TASK STATEMENT =>
Copy every record below exactly.

SUPPLIED INFORMATION =>
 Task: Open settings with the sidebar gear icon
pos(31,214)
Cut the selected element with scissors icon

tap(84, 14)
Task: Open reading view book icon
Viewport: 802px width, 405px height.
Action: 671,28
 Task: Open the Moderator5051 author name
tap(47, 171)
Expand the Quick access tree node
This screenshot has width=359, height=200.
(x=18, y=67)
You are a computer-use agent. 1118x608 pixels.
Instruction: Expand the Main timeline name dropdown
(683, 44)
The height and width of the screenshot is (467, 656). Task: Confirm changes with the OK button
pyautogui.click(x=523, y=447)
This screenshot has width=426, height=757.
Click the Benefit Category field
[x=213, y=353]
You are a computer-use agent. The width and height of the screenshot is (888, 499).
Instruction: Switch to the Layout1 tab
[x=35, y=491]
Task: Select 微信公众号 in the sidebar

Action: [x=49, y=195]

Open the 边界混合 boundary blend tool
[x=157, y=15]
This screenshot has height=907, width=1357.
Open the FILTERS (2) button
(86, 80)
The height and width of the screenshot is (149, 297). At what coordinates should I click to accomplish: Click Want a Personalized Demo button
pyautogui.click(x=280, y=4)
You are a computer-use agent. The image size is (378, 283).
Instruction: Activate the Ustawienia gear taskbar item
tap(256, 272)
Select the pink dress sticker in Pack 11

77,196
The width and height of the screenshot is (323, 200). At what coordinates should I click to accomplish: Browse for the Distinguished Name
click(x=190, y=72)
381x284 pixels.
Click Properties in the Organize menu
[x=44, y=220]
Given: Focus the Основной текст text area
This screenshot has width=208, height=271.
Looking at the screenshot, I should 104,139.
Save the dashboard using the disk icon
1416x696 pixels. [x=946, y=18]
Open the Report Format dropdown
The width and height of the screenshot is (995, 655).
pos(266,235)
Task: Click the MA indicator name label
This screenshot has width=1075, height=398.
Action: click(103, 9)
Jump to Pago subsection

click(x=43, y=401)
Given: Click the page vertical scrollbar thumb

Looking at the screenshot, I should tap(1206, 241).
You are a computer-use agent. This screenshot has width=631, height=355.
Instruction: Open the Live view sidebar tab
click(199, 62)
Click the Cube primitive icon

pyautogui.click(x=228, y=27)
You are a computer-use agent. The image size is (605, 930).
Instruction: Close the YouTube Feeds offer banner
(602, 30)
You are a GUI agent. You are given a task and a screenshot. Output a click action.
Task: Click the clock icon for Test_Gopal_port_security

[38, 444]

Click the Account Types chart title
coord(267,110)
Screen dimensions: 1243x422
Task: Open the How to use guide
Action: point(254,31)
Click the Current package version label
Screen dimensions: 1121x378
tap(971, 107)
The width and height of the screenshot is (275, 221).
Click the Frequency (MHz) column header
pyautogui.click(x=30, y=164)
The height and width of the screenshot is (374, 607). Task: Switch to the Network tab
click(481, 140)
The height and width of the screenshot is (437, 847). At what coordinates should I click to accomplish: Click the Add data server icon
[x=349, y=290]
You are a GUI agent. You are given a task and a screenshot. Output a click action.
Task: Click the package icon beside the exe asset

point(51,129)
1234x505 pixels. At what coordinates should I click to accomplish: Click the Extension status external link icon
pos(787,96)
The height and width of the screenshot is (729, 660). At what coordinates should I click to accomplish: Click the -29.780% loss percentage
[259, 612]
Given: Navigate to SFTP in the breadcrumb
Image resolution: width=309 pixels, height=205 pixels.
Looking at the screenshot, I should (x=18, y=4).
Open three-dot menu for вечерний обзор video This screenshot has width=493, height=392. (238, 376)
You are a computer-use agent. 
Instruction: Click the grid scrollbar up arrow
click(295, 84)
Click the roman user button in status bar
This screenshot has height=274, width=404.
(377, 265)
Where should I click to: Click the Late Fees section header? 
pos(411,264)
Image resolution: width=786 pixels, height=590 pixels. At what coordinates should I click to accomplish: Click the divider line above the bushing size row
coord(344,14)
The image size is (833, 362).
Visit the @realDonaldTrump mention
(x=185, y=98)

ANSWER TO THIS EXERCISE =>
 Task: Open settings with the sidebar gear icon
pos(31,214)
Cut the selected element with scissors icon

tap(84, 14)
Task: Open reading view book icon
Viewport: 802px width, 405px height.
Action: 671,28
 Task: Open the Moderator5051 author name
tap(47, 171)
Expand the Quick access tree node
This screenshot has width=359, height=200.
(x=18, y=67)
You are a computer-use agent. 1118x608 pixels.
Instruction: Expand the Main timeline name dropdown
(683, 44)
The height and width of the screenshot is (467, 656). Task: Confirm changes with the OK button
pyautogui.click(x=523, y=447)
This screenshot has width=426, height=757.
Click the Benefit Category field
[x=213, y=353]
You are a computer-use agent. The width and height of the screenshot is (888, 499).
Instruction: Switch to the Layout1 tab
[x=35, y=491]
Task: Select 微信公众号 in the sidebar

Action: [x=49, y=195]

Open the 边界混合 boundary blend tool
[x=157, y=15]
This screenshot has height=907, width=1357.
Open the FILTERS (2) button
(86, 80)
The height and width of the screenshot is (149, 297). At what coordinates should I click to accomplish: Click Want a Personalized Demo button
pyautogui.click(x=280, y=4)
You are a computer-use agent. The image size is (378, 283).
Instruction: Activate the Ustawienia gear taskbar item
tap(256, 272)
Select the pink dress sticker in Pack 11

77,196
The width and height of the screenshot is (323, 200). At what coordinates should I click to accomplish: Browse for the Distinguished Name
click(x=190, y=72)
381x284 pixels.
Click Properties in the Organize menu
[x=44, y=220]
Given: Focus the Основной текст text area
This screenshot has width=208, height=271.
Looking at the screenshot, I should 104,139.
Save the dashboard using the disk icon
1416x696 pixels. [x=946, y=18]
Open the Report Format dropdown
The width and height of the screenshot is (995, 655).
pos(266,235)
Task: Click the MA indicator name label
This screenshot has width=1075, height=398.
Action: click(103, 9)
Jump to Pago subsection

click(x=43, y=401)
Given: Click the page vertical scrollbar thumb

Looking at the screenshot, I should tap(1206, 241).
You are a computer-use agent. This screenshot has width=631, height=355.
Instruction: Open the Live view sidebar tab
click(199, 62)
Click the Cube primitive icon

pyautogui.click(x=228, y=27)
You are a computer-use agent. The image size is (605, 930).
Instruction: Close the YouTube Feeds offer banner
(602, 30)
You are a GUI agent. You are given a task and a screenshot. Output a click action.
Task: Click the clock icon for Test_Gopal_port_security

[38, 444]

Click the Account Types chart title
coord(267,110)
Screen dimensions: 1243x422
Task: Open the How to use guide
Action: point(254,31)
Click the Current package version label
Screen dimensions: 1121x378
tap(971, 107)
The width and height of the screenshot is (275, 221).
Click the Frequency (MHz) column header
pyautogui.click(x=30, y=164)
The height and width of the screenshot is (374, 607). Task: Switch to the Network tab
click(481, 140)
The height and width of the screenshot is (437, 847). At what coordinates should I click to accomplish: Click the Add data server icon
[x=349, y=290]
You are a GUI agent. You are given a task and a screenshot. Output a click action.
Task: Click the package icon beside the exe asset

point(51,129)
1234x505 pixels. At what coordinates should I click to accomplish: Click the Extension status external link icon
pos(787,96)
The height and width of the screenshot is (729, 660). At what coordinates should I click to accomplish: Click the -29.780% loss percentage
[259, 612]
Given: Navigate to SFTP in the breadcrumb
Image resolution: width=309 pixels, height=205 pixels.
Looking at the screenshot, I should (x=18, y=4).
Open three-dot menu for вечерний обзор video This screenshot has width=493, height=392. (238, 376)
You are a computer-use agent. 
Instruction: Click the grid scrollbar up arrow
click(295, 84)
Click the roman user button in status bar
This screenshot has height=274, width=404.
(377, 265)
Where should I click to: Click the Late Fees section header? 
pos(411,264)
Image resolution: width=786 pixels, height=590 pixels. At what coordinates should I click to accomplish: Click the divider line above the bushing size row
coord(344,14)
The image size is (833, 362).
Visit the @realDonaldTrump mention
(x=185, y=98)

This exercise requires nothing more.